WORK INSTRUCTIONS: Copy the data below exactly, from the line containing "Expand the Configuration menu chevron" down to the line containing "[x=562, y=23]", both included.

DATA FOR THE TASK:
* * *

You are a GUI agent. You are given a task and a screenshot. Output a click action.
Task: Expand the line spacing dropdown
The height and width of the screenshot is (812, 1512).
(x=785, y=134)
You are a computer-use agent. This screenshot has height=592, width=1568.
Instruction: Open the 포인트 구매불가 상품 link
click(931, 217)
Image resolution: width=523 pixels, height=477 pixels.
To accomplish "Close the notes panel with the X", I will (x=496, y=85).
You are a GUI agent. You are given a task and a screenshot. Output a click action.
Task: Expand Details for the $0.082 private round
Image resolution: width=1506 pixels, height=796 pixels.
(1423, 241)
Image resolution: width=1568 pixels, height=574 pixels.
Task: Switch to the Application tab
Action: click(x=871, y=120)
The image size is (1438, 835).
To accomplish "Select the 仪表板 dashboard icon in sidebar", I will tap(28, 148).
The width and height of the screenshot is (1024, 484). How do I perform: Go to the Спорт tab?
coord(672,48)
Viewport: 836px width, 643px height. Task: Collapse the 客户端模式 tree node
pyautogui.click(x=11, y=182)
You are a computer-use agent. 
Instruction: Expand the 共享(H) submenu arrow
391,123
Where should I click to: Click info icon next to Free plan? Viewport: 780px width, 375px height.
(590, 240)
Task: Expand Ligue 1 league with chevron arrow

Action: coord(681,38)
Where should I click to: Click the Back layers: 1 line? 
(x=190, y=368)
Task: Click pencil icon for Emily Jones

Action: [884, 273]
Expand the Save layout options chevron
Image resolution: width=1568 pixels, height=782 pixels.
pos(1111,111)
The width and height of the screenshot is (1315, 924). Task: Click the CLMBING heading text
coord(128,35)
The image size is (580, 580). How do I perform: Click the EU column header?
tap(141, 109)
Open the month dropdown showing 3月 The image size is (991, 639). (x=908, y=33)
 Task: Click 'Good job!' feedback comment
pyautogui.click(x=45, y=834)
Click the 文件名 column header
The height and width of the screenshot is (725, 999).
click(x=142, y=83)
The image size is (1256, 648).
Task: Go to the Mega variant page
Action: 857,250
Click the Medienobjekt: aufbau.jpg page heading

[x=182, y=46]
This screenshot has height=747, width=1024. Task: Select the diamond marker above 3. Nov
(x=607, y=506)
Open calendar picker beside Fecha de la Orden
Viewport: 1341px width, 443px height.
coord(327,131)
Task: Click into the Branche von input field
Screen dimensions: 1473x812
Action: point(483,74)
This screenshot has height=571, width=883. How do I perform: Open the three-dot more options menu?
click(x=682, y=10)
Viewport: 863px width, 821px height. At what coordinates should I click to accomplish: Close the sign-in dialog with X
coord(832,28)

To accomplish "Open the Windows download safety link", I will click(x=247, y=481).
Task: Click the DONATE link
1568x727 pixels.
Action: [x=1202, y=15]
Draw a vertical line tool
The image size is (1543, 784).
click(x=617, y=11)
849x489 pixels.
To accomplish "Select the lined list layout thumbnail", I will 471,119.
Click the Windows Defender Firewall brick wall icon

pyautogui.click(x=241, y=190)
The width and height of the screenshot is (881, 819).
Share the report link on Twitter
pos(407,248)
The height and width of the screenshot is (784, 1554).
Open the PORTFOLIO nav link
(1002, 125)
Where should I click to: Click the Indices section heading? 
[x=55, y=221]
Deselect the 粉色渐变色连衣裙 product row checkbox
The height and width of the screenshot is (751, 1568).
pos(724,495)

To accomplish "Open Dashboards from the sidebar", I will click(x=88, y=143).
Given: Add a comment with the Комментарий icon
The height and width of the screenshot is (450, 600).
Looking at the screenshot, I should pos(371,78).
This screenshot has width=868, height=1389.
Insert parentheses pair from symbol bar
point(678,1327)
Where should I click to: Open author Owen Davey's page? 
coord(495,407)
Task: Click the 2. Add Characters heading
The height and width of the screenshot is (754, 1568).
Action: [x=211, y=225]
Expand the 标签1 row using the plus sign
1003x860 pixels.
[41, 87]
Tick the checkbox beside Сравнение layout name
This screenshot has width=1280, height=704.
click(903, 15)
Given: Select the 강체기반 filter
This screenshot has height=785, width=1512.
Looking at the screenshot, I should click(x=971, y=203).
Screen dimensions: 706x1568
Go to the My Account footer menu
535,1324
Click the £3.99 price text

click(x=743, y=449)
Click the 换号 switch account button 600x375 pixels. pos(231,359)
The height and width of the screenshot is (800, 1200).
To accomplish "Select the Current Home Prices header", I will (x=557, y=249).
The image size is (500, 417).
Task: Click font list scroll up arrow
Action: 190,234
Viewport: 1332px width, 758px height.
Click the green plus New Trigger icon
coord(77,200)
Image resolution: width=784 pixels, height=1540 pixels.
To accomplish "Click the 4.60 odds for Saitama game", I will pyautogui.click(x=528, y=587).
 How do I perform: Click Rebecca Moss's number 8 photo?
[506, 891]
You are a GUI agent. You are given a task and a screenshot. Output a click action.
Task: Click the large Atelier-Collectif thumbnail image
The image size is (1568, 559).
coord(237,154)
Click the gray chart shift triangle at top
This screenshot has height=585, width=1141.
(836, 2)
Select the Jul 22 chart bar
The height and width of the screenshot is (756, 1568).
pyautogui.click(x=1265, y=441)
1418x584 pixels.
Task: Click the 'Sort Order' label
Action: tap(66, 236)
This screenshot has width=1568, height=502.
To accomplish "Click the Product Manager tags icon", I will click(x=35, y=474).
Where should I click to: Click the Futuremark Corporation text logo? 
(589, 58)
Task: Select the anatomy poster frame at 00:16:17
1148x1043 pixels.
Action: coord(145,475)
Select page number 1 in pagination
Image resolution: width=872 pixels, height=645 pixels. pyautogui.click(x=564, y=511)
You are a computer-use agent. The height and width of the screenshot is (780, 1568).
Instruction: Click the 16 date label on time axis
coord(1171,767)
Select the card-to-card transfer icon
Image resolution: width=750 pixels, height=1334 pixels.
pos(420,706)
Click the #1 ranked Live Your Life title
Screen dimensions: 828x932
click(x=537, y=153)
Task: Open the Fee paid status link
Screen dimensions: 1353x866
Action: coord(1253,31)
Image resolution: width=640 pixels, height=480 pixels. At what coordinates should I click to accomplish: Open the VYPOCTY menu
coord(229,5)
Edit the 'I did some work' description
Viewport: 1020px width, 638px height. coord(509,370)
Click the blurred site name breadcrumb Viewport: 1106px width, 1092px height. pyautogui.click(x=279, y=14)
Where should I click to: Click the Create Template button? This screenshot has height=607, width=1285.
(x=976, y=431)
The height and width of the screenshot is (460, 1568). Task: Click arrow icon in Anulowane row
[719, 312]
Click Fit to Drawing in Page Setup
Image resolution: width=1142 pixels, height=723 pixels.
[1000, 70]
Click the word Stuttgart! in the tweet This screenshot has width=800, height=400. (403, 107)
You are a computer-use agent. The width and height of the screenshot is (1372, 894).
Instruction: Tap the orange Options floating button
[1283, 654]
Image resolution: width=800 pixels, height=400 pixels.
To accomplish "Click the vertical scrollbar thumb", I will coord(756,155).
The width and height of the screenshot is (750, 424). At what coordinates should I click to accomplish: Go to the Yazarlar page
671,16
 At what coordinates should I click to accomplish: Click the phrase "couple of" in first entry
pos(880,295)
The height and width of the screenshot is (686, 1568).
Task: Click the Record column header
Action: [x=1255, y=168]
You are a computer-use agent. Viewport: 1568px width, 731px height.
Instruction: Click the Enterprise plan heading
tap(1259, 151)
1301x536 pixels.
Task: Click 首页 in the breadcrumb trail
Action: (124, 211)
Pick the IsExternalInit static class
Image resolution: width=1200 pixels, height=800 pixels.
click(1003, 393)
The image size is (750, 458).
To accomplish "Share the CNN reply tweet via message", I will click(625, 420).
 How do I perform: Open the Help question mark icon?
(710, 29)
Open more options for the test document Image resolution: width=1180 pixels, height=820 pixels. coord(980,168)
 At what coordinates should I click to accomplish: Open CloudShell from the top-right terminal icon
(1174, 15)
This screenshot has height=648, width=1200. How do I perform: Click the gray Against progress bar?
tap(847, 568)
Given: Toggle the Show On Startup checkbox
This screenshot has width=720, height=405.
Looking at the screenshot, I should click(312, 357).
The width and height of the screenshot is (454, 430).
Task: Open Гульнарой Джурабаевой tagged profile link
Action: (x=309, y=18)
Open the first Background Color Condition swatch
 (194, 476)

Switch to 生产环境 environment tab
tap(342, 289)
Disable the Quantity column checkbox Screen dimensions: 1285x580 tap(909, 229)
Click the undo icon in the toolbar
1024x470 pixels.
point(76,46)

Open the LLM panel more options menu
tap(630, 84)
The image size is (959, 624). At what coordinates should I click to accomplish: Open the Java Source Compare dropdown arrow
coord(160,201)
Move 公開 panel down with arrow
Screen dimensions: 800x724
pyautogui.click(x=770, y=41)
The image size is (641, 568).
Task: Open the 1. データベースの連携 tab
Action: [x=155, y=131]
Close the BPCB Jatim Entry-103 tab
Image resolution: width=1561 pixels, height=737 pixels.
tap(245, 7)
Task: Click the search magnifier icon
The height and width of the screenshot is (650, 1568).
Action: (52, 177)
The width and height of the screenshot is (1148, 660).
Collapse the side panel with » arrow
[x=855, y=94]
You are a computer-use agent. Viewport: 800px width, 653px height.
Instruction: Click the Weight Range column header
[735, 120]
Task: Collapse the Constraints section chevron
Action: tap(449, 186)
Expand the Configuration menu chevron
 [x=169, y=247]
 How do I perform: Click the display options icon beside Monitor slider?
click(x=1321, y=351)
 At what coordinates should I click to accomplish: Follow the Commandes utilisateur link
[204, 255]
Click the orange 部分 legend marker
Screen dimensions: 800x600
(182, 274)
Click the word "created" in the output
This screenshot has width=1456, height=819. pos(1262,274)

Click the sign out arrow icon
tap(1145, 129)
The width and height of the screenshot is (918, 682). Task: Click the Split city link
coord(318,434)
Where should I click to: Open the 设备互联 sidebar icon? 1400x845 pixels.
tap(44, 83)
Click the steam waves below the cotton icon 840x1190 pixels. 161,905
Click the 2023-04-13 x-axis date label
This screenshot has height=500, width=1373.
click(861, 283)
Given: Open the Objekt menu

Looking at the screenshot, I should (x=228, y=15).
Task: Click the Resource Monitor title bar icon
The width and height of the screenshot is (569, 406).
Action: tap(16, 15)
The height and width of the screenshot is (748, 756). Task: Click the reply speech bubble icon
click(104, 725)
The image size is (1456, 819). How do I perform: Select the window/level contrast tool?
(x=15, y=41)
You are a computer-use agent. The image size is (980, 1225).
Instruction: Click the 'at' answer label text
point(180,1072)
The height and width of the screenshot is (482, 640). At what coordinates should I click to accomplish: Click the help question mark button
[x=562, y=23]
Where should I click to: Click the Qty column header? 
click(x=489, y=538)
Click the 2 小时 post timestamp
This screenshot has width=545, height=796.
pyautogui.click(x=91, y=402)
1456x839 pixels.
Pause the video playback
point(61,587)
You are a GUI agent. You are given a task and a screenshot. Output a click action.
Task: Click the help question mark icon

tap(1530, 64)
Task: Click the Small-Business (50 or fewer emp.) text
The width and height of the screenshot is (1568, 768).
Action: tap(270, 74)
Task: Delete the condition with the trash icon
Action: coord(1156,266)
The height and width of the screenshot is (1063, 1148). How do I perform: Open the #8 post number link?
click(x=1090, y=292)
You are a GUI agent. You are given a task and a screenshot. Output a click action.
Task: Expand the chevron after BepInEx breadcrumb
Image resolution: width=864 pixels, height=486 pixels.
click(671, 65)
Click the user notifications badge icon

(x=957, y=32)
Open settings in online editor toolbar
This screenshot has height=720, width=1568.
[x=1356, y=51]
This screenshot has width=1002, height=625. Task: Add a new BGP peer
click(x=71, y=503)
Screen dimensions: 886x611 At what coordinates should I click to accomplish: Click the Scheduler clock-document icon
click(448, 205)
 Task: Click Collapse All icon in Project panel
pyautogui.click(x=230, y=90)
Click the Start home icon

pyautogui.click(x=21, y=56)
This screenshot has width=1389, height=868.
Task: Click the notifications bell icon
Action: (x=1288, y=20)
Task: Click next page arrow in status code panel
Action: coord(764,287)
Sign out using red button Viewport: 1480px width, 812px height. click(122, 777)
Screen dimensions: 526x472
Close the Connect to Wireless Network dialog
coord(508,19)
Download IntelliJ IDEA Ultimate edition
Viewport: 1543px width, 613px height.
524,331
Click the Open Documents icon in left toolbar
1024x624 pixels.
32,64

* * *

THE RESPONSE:
Expand the Configuration menu chevron
 [x=169, y=247]
 How do I perform: Click the display options icon beside Monitor slider?
click(x=1321, y=351)
 At what coordinates should I click to accomplish: Follow the Commandes utilisateur link
[204, 255]
Click the orange 部分 legend marker
Screen dimensions: 800x600
(182, 274)
Click the word "created" in the output
This screenshot has width=1456, height=819. pos(1262,274)

Click the sign out arrow icon
tap(1145, 129)
The width and height of the screenshot is (918, 682). Task: Click the Split city link
coord(318,434)
Where should I click to: Open the 设备互联 sidebar icon? 1400x845 pixels.
tap(44, 83)
Click the steam waves below the cotton icon 840x1190 pixels. 161,905
Click the 2023-04-13 x-axis date label
This screenshot has height=500, width=1373.
click(861, 283)
Given: Open the Objekt menu

Looking at the screenshot, I should (x=228, y=15).
Task: Click the Resource Monitor title bar icon
The width and height of the screenshot is (569, 406).
Action: tap(16, 15)
The height and width of the screenshot is (748, 756). Task: Click the reply speech bubble icon
click(104, 725)
The image size is (1456, 819). How do I perform: Select the window/level contrast tool?
(x=15, y=41)
You are a computer-use agent. The image size is (980, 1225).
Instruction: Click the 'at' answer label text
point(180,1072)
The height and width of the screenshot is (482, 640). At what coordinates should I click to accomplish: Click the help question mark button
[x=562, y=23]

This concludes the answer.